→ Your goal:
Would you pull out every line of the material that contains the string "field"?

→ Records for processing:

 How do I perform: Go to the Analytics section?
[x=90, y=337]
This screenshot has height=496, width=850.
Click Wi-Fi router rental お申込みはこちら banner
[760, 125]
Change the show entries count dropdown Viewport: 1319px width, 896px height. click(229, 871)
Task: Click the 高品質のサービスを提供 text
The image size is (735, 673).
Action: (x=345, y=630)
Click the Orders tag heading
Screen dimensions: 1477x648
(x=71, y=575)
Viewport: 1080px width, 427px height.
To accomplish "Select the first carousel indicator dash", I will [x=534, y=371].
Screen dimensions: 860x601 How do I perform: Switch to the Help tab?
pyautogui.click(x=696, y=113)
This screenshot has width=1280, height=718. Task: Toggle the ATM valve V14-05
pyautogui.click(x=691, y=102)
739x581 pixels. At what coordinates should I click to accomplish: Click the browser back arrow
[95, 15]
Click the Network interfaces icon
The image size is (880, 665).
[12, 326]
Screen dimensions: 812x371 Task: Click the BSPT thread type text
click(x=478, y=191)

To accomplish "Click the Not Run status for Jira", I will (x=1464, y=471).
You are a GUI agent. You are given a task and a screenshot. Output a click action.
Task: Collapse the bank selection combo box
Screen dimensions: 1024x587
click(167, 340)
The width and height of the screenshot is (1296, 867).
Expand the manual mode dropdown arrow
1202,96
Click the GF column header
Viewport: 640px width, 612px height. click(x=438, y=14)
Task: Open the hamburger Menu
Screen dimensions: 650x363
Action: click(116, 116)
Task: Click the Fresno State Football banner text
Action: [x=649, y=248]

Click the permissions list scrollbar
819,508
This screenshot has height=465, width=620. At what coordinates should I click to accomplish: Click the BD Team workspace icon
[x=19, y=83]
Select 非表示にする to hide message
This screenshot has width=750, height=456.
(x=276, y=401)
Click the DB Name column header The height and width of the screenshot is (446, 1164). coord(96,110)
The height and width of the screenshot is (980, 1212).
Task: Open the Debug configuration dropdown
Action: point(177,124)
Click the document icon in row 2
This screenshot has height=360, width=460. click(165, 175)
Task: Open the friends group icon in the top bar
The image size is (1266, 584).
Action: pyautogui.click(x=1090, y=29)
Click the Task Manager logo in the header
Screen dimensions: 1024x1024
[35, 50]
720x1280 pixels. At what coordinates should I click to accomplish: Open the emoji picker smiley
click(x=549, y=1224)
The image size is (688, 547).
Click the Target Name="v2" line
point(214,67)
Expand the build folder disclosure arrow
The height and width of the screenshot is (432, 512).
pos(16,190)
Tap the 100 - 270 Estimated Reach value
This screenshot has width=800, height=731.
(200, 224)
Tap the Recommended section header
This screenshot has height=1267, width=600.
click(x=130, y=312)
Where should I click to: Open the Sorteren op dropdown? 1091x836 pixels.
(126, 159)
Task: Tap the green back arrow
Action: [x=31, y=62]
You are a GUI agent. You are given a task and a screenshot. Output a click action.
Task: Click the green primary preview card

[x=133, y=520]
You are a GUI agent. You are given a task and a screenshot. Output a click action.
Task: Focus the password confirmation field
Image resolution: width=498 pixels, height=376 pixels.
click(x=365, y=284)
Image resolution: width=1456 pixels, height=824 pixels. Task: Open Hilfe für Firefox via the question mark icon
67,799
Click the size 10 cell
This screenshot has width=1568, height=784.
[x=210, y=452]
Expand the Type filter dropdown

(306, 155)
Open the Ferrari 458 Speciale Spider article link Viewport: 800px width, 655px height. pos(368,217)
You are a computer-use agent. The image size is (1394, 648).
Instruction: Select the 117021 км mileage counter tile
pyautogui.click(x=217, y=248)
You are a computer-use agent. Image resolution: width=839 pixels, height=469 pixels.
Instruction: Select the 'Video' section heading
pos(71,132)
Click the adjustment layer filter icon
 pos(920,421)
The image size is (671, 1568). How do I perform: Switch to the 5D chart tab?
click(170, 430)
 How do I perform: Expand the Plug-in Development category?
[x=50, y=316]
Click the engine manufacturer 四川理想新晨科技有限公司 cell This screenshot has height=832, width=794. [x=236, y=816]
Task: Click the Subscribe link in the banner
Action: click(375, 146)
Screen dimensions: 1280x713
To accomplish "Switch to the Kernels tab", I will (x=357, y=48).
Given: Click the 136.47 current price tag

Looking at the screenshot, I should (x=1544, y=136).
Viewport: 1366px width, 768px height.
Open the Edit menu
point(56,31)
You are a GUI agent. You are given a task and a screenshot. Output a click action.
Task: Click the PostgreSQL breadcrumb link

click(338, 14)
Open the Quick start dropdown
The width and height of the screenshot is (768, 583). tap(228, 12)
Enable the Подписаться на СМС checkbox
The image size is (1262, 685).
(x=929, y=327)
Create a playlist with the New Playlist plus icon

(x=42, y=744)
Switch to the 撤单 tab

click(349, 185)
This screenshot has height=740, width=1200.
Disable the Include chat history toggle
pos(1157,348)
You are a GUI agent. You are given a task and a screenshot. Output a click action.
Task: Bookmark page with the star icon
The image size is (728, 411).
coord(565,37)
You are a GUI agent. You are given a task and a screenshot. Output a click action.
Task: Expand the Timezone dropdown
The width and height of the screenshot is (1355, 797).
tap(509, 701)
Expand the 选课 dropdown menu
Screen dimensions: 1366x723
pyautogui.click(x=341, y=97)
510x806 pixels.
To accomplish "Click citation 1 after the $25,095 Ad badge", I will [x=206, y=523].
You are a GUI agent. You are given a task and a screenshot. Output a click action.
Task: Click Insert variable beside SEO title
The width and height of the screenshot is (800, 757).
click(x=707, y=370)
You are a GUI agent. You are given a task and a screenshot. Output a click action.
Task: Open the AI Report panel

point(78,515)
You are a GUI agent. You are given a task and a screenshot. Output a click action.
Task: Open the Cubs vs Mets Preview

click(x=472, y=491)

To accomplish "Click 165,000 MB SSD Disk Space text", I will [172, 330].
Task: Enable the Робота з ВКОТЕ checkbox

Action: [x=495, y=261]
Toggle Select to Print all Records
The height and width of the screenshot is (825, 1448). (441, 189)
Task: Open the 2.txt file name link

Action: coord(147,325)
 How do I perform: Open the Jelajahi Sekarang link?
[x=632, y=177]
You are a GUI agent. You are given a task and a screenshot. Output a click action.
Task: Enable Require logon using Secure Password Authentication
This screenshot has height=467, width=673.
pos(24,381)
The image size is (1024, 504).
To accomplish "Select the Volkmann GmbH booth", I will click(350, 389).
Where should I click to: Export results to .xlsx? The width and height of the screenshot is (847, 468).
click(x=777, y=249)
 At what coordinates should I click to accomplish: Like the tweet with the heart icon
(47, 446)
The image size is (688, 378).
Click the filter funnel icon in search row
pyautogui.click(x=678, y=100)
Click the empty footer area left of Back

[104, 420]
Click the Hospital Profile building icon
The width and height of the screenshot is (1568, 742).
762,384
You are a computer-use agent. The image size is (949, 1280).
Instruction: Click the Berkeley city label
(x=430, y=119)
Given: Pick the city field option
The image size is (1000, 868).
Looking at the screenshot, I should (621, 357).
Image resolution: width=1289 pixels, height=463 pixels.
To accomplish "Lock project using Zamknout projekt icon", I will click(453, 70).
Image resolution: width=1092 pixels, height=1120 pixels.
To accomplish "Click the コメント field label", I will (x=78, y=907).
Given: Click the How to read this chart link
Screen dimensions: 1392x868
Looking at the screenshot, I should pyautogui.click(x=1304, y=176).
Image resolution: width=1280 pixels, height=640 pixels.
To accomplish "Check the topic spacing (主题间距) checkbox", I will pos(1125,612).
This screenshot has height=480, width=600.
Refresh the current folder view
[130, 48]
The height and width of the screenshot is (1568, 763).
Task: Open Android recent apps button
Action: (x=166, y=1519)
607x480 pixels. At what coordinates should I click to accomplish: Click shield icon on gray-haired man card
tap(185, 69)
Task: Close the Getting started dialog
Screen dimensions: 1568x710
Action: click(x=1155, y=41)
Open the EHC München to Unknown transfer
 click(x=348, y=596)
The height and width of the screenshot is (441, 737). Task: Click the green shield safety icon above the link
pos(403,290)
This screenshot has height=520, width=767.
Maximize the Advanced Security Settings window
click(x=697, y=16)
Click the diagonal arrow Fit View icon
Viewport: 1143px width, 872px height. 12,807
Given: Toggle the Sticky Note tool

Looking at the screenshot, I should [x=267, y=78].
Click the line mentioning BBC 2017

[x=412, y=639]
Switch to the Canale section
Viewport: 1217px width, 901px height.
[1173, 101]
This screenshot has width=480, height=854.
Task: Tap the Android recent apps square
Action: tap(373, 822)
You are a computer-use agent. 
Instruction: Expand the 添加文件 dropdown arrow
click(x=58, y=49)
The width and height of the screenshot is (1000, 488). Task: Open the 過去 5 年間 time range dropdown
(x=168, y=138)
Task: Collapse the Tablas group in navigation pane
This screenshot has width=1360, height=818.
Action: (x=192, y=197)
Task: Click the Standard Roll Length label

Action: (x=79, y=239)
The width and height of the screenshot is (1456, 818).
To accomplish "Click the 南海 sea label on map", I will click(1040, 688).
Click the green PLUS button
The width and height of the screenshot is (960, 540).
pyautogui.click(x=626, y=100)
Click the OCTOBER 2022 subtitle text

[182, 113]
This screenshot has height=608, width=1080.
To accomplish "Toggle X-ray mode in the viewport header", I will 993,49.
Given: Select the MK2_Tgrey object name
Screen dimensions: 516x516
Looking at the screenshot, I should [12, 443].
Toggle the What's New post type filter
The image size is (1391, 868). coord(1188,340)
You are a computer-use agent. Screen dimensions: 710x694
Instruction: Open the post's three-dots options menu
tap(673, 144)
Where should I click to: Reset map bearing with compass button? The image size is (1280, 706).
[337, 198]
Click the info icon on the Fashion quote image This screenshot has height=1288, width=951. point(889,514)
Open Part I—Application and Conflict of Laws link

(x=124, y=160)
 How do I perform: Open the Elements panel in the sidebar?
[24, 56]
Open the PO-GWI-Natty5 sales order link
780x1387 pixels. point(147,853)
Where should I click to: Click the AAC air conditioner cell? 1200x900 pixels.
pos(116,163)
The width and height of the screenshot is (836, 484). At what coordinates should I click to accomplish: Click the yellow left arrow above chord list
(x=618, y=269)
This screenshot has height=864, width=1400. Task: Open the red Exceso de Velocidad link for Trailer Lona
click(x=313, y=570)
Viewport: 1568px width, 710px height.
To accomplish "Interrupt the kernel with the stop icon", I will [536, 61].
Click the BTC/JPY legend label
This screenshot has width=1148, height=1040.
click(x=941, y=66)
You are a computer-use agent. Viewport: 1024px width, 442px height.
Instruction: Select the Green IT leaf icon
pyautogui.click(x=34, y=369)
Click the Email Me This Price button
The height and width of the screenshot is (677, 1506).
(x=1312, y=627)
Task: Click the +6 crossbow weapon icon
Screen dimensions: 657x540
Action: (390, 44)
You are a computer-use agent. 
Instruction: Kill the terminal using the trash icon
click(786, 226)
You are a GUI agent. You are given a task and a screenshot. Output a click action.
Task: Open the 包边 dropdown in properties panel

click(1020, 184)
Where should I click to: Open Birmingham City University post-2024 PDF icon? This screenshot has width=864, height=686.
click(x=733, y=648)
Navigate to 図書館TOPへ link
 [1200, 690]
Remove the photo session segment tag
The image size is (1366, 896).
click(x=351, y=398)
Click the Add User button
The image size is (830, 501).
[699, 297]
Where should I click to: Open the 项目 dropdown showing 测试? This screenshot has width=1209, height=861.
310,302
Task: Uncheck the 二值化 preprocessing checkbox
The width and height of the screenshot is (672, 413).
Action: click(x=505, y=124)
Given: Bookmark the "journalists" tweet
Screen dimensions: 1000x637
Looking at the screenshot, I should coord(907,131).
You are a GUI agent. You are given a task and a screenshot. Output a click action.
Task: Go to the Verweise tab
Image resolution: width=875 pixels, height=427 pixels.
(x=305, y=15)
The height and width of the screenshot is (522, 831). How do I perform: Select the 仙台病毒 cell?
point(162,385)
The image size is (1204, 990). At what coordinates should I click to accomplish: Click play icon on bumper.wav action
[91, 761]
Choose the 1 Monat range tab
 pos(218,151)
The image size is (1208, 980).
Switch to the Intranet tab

→ Task solution:
Task: Focus the password confirmation field
Given: Pick the city field option
To accomplish "Click the コメント field label", I will (x=78, y=907).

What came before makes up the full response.